There was a significant increase in the proinflammatory enzyme MPO levels in the kidneys of CM-treated rats; this rise in MPO levels was attenuated by SSTN (Figure 2). Increased MPO concentration in the kidney is an indicator of neutrophil infiltration and it is directly proportional to the tissue inflammation caused by CM. MPO activation has been shown to cause glomerular morphologic changes, endothelial and mesangial cell injury, and activation of platelets as well as glomerulonephritis [33]. Higher activity of MPO has been reported in primed macrophages under inflammatory conditions in both patients with chronic kidney disease and experimental studies [34]. The protective effect of SSTN against CM-induced increase in MPO levels can be attributed to its anti-inflammatory property [35]. It has been reported that SSTN may prevent loss of kidney function to a greater extent in individuals with evidence of increased inflammation than in those who show no inflammation [36].

Biochemical analysis of kidney showed a significant decrease in NO levels in our contrast media model of renal toxicity (Figure 2). A significant decrease in kidney NO following exposure of rats to iodixanol has also been reported by Sendeski et al. [37]. Decreased eNOS expression and increased plasma endothelin-1 have been implicated in nonionic CM-induced endothelial dysfunction and kidney injury [17]. Aggravation of CM-induced nephrotoxicity by hypercholesterolemia has been associated with the reduced production of NO [38]. Administration of L-arginine (NO donor) significantly attenuated hypercholesterolemia-induced aggravation of CM nephrotoxicity in rats [39]. Statins exert a positive influence on NO resulting in improved microcirculation, reduction in platelet aggregation, and enhancing cell proliferation [4043]. Preservation of renal function by simvastatin in cyclosporine-induced ischemic/reperfusion injury has also been attributed to its vasodilator properties mediated by NO [44]. In conclusion SSTN offers significant nephroprotection against CM-induced nephropathies by inhibiting oxidative stress and inflammation and by improving renal microcirculation.
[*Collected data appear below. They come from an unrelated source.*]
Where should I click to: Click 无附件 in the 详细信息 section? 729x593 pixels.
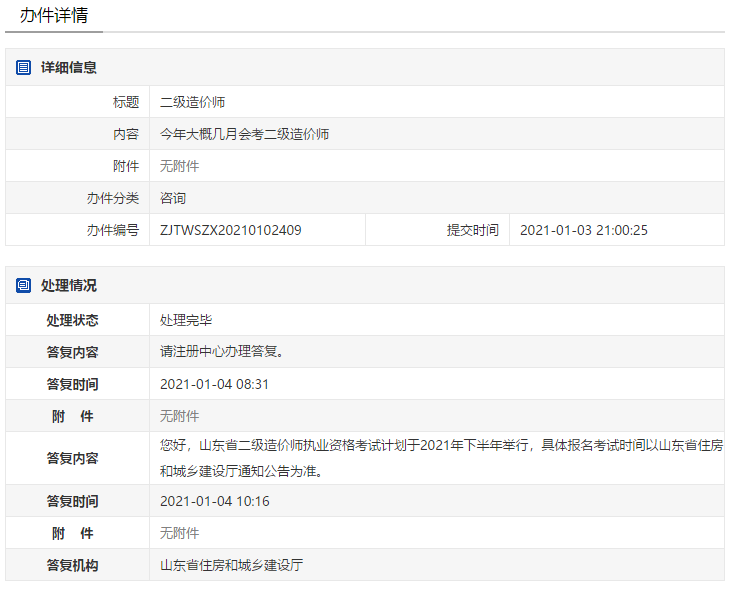click(x=180, y=166)
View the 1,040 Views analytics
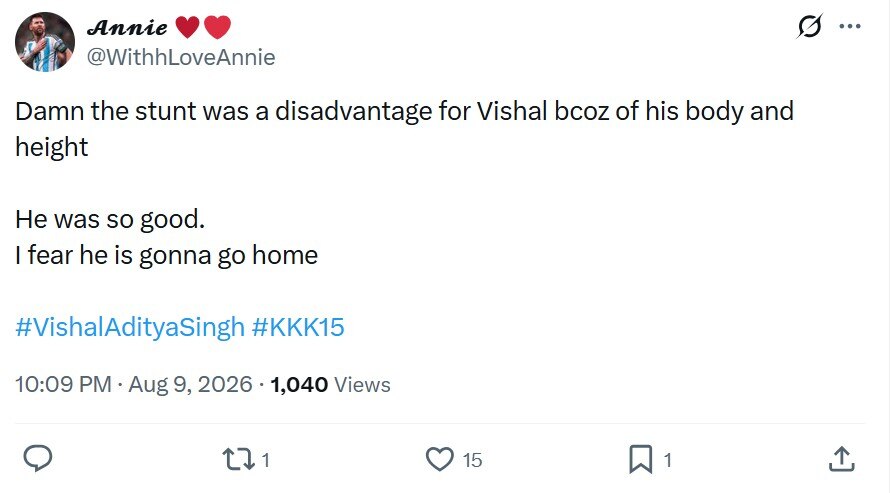 [331, 385]
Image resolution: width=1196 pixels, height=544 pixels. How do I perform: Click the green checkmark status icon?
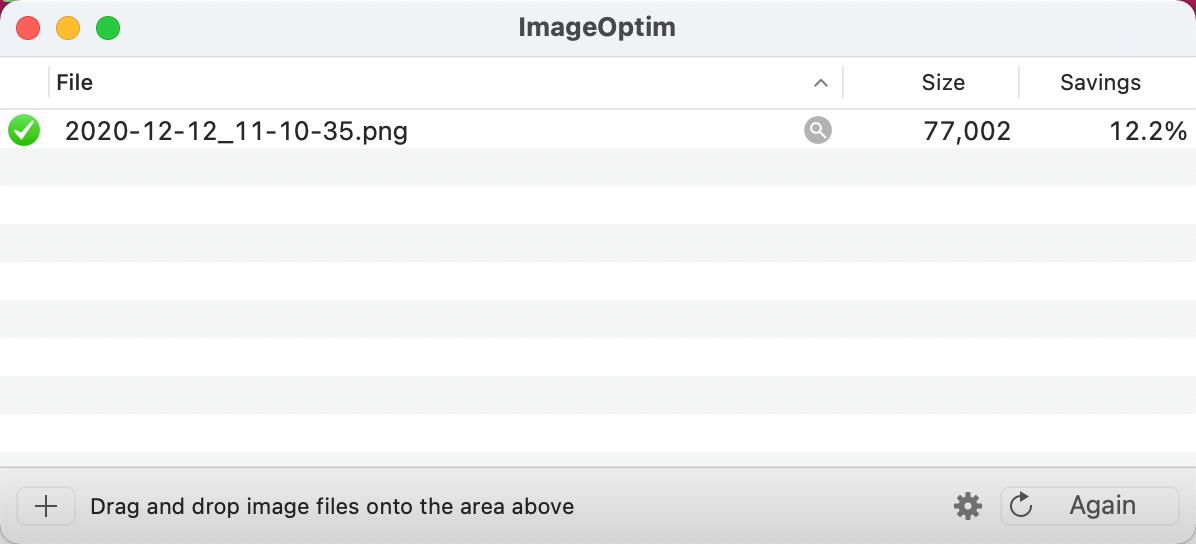tap(24, 130)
Further clinical trials by using higher doses of statins alone or in combination with other nephroprotective agents should be tested as prophylactic agents to combat contrast-induced nephropathy.

5. Conclusion

In conclusion, the results of this study suggest a significant role of oxidative stress, proinflammatory myeloperoxidase and vasoregulatory nitric oxide in the pathogenesis of contrast-induced nephropathy. Treatment with high dose of SSTN prevents contrast-induced biochemical and structural changes in kidney. Therefore, further studies are warranted to test high doses of SSTN alone or in combination with other antioxidants and/or anti-inflammatory drugs to prevent CM-induced nephropathy.